▶ _MATERIAL FOR THIS EXERCISE_
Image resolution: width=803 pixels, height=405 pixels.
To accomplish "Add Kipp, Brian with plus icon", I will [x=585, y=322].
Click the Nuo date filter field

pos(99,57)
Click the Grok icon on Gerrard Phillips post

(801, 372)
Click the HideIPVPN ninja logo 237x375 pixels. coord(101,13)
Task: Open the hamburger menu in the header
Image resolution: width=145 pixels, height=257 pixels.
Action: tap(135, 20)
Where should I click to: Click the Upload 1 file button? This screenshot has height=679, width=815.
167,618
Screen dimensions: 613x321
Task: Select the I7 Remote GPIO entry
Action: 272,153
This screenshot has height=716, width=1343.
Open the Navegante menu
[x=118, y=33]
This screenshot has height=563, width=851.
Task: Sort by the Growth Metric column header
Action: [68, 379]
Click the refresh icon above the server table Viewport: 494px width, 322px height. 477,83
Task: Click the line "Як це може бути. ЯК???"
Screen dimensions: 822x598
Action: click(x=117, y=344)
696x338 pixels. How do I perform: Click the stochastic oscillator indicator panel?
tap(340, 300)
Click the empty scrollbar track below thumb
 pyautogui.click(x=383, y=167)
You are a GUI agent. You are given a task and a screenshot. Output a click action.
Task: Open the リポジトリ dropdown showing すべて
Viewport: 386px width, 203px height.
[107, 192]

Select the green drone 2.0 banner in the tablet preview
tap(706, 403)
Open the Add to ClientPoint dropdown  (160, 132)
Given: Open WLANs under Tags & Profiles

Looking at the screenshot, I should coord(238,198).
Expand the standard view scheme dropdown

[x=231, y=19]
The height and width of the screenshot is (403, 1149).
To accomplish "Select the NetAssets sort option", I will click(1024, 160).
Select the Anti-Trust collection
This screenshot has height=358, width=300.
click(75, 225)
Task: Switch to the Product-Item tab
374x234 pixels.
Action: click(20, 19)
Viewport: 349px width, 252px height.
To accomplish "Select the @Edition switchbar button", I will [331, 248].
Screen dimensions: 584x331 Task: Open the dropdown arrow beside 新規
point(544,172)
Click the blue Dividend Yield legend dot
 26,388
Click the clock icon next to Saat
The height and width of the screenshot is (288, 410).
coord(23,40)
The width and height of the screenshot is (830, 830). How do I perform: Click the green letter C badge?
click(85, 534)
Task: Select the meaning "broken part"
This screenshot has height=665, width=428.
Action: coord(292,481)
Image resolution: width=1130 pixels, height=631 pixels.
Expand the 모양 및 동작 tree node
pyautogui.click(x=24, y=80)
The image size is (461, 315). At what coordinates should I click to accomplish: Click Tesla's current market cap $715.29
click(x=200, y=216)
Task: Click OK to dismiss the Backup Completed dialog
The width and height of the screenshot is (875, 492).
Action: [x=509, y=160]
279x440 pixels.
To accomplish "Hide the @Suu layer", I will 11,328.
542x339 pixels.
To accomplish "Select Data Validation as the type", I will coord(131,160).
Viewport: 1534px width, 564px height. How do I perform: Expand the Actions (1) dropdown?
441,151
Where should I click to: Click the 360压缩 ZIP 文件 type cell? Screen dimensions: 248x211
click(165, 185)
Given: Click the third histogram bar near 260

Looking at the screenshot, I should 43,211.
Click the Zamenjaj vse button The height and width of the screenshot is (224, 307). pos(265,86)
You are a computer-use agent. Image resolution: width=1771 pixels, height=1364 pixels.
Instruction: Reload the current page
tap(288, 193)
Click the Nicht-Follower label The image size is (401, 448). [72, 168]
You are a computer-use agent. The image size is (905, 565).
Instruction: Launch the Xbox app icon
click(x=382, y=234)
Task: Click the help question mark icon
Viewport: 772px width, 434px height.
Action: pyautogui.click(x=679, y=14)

▶ _WHAT THIS TASK INVOLVES_
The records above should be transcribed in full, with no differences.

▶ _ANSWER TO THE PROBLEM_
Image resolution: width=803 pixels, height=405 pixels.
To accomplish "Add Kipp, Brian with plus icon", I will [x=585, y=322].
Click the Nuo date filter field

pos(99,57)
Click the Grok icon on Gerrard Phillips post

(801, 372)
Click the HideIPVPN ninja logo 237x375 pixels. coord(101,13)
Task: Open the hamburger menu in the header
Image resolution: width=145 pixels, height=257 pixels.
Action: tap(135, 20)
Where should I click to: Click the Upload 1 file button? This screenshot has height=679, width=815.
167,618
Screen dimensions: 613x321
Task: Select the I7 Remote GPIO entry
Action: 272,153
This screenshot has height=716, width=1343.
Open the Navegante menu
[x=118, y=33]
This screenshot has height=563, width=851.
Task: Sort by the Growth Metric column header
Action: [68, 379]
Click the refresh icon above the server table Viewport: 494px width, 322px height. 477,83
Task: Click the line "Як це може бути. ЯК???"
Screen dimensions: 822x598
Action: click(x=117, y=344)
696x338 pixels. How do I perform: Click the stochastic oscillator indicator panel?
tap(340, 300)
Click the empty scrollbar track below thumb
 pyautogui.click(x=383, y=167)
You are a GUI agent. You are given a task and a screenshot. Output a click action.
Task: Open the リポジトリ dropdown showing すべて
Viewport: 386px width, 203px height.
[107, 192]

Select the green drone 2.0 banner in the tablet preview
tap(706, 403)
Open the Add to ClientPoint dropdown  (160, 132)
Given: Open WLANs under Tags & Profiles

Looking at the screenshot, I should coord(238,198).
Expand the standard view scheme dropdown

[x=231, y=19]
The height and width of the screenshot is (403, 1149).
To accomplish "Select the NetAssets sort option", I will click(1024, 160).
Select the Anti-Trust collection
This screenshot has height=358, width=300.
click(75, 225)
Task: Switch to the Product-Item tab
374x234 pixels.
Action: click(20, 19)
Viewport: 349px width, 252px height.
To accomplish "Select the @Edition switchbar button", I will [331, 248].
Screen dimensions: 584x331 Task: Open the dropdown arrow beside 新規
point(544,172)
Click the blue Dividend Yield legend dot
 26,388
Click the clock icon next to Saat
The height and width of the screenshot is (288, 410).
coord(23,40)
The width and height of the screenshot is (830, 830). How do I perform: Click the green letter C badge?
click(85, 534)
Task: Select the meaning "broken part"
This screenshot has height=665, width=428.
Action: coord(292,481)
Image resolution: width=1130 pixels, height=631 pixels.
Expand the 모양 및 동작 tree node
pyautogui.click(x=24, y=80)
The image size is (461, 315). At what coordinates should I click to accomplish: Click Tesla's current market cap $715.29
click(x=200, y=216)
Task: Click OK to dismiss the Backup Completed dialog
The width and height of the screenshot is (875, 492).
Action: [x=509, y=160]
279x440 pixels.
To accomplish "Hide the @Suu layer", I will 11,328.
542x339 pixels.
To accomplish "Select Data Validation as the type", I will coord(131,160).
Viewport: 1534px width, 564px height. How do I perform: Expand the Actions (1) dropdown?
441,151
Where should I click to: Click the 360压缩 ZIP 文件 type cell? Screen dimensions: 248x211
click(165, 185)
Given: Click the third histogram bar near 260

Looking at the screenshot, I should 43,211.
Click the Zamenjaj vse button The height and width of the screenshot is (224, 307). pos(265,86)
You are a computer-use agent. Image resolution: width=1771 pixels, height=1364 pixels.
Instruction: Reload the current page
tap(288, 193)
Click the Nicht-Follower label The image size is (401, 448). [72, 168]
You are a computer-use agent. The image size is (905, 565).
Instruction: Launch the Xbox app icon
click(x=382, y=234)
Task: Click the help question mark icon
Viewport: 772px width, 434px height.
Action: pyautogui.click(x=679, y=14)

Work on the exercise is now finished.